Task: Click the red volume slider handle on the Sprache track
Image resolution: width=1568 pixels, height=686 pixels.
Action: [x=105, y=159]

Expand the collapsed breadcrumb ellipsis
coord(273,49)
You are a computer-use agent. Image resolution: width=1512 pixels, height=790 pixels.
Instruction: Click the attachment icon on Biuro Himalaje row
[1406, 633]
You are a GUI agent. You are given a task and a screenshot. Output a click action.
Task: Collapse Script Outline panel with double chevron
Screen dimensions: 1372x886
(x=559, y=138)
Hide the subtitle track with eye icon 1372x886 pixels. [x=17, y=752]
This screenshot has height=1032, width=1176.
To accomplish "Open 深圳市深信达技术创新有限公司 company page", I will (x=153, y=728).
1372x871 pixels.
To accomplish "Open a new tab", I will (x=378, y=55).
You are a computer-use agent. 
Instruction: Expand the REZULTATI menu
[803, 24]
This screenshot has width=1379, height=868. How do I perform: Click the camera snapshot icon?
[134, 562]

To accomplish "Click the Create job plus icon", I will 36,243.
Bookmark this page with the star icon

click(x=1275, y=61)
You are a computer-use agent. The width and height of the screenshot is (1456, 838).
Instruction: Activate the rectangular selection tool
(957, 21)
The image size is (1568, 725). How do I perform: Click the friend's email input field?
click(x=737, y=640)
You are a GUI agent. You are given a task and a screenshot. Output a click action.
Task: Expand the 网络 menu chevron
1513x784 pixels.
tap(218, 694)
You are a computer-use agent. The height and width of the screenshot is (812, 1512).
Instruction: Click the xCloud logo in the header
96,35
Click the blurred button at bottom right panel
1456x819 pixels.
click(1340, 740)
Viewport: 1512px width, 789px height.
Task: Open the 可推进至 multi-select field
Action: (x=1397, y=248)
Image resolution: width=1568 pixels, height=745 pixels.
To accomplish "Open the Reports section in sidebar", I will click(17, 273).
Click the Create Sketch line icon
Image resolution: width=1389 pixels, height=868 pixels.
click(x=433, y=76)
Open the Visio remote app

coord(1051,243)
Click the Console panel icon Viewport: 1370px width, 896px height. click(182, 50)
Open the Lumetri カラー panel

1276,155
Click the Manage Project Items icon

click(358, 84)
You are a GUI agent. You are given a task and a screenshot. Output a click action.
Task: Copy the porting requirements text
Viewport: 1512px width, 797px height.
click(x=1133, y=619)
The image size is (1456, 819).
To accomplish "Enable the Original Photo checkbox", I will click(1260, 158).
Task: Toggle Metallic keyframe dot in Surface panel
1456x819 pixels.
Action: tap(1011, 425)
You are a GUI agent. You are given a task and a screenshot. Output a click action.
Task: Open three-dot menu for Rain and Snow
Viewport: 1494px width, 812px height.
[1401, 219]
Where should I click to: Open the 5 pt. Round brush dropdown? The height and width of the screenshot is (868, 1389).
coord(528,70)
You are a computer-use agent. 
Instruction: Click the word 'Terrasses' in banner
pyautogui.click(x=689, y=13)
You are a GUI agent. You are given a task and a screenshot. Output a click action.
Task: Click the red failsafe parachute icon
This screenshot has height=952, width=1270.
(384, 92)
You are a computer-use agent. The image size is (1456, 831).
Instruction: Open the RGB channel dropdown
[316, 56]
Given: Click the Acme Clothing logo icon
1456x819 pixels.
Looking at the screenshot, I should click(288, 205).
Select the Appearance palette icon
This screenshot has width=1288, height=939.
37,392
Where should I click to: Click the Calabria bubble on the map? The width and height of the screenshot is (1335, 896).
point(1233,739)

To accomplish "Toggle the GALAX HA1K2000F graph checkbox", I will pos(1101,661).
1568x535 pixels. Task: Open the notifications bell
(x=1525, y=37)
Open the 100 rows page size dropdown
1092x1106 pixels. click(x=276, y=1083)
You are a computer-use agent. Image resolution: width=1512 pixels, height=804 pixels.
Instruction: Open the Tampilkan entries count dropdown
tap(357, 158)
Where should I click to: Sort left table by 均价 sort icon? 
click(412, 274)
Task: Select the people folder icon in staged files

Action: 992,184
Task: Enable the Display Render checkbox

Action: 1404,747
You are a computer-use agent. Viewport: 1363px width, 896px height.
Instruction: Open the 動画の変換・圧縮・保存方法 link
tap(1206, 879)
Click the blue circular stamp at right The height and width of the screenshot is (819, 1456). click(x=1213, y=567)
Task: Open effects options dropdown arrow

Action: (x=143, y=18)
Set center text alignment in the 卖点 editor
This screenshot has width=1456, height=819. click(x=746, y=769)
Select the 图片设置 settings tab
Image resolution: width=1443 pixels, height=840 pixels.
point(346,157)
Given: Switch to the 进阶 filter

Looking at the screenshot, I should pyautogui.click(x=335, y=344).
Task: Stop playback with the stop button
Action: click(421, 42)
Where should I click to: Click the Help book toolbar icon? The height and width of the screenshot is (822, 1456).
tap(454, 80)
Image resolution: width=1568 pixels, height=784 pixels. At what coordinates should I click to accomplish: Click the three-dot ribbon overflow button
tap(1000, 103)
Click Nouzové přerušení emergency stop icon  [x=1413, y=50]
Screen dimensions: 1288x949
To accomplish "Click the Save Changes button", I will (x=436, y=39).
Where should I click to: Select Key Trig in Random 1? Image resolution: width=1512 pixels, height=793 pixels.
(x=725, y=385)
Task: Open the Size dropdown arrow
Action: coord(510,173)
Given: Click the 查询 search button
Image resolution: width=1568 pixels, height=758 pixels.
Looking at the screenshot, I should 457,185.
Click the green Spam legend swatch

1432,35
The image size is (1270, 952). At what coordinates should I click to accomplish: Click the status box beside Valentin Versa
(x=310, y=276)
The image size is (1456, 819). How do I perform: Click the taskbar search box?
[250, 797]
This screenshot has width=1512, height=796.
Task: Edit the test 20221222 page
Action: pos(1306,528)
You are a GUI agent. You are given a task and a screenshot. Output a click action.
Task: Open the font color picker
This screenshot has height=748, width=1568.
§
Reprint the data above from the opening line to the line holding "Image resolution: width=1568 pixels, height=745", inclusive, and nothing else.

Task: Click the red volume slider handle on the Sprache track
Image resolution: width=1568 pixels, height=686 pixels.
Action: [x=105, y=159]

Expand the collapsed breadcrumb ellipsis
coord(273,49)
You are a computer-use agent. Image resolution: width=1512 pixels, height=790 pixels.
Instruction: Click the attachment icon on Biuro Himalaje row
[1406, 633]
You are a GUI agent. You are given a task and a screenshot. Output a click action.
Task: Collapse Script Outline panel with double chevron
Screen dimensions: 1372x886
(x=559, y=138)
Hide the subtitle track with eye icon 1372x886 pixels. [x=17, y=752]
This screenshot has height=1032, width=1176.
To accomplish "Open 深圳市深信达技术创新有限公司 company page", I will (x=153, y=728).
1372x871 pixels.
To accomplish "Open a new tab", I will (x=378, y=55).
You are a computer-use agent. 
Instruction: Expand the REZULTATI menu
[803, 24]
This screenshot has width=1379, height=868. How do I perform: Click the camera snapshot icon?
[134, 562]

To accomplish "Click the Create job plus icon", I will 36,243.
Bookmark this page with the star icon

click(x=1275, y=61)
You are a computer-use agent. The width and height of the screenshot is (1456, 838).
Instruction: Activate the rectangular selection tool
(957, 21)
The image size is (1568, 725). How do I perform: Click the friend's email input field?
click(x=737, y=640)
You are a GUI agent. You are given a task and a screenshot. Output a click action.
Task: Expand the 网络 menu chevron
1513x784 pixels.
tap(218, 694)
You are a computer-use agent. The height and width of the screenshot is (812, 1512).
Instruction: Click the xCloud logo in the header
96,35
Click the blurred button at bottom right panel
1456x819 pixels.
click(1340, 740)
Viewport: 1512px width, 789px height.
Task: Open the 可推进至 multi-select field
Action: (x=1397, y=248)
Image resolution: width=1568 pixels, height=745 pixels.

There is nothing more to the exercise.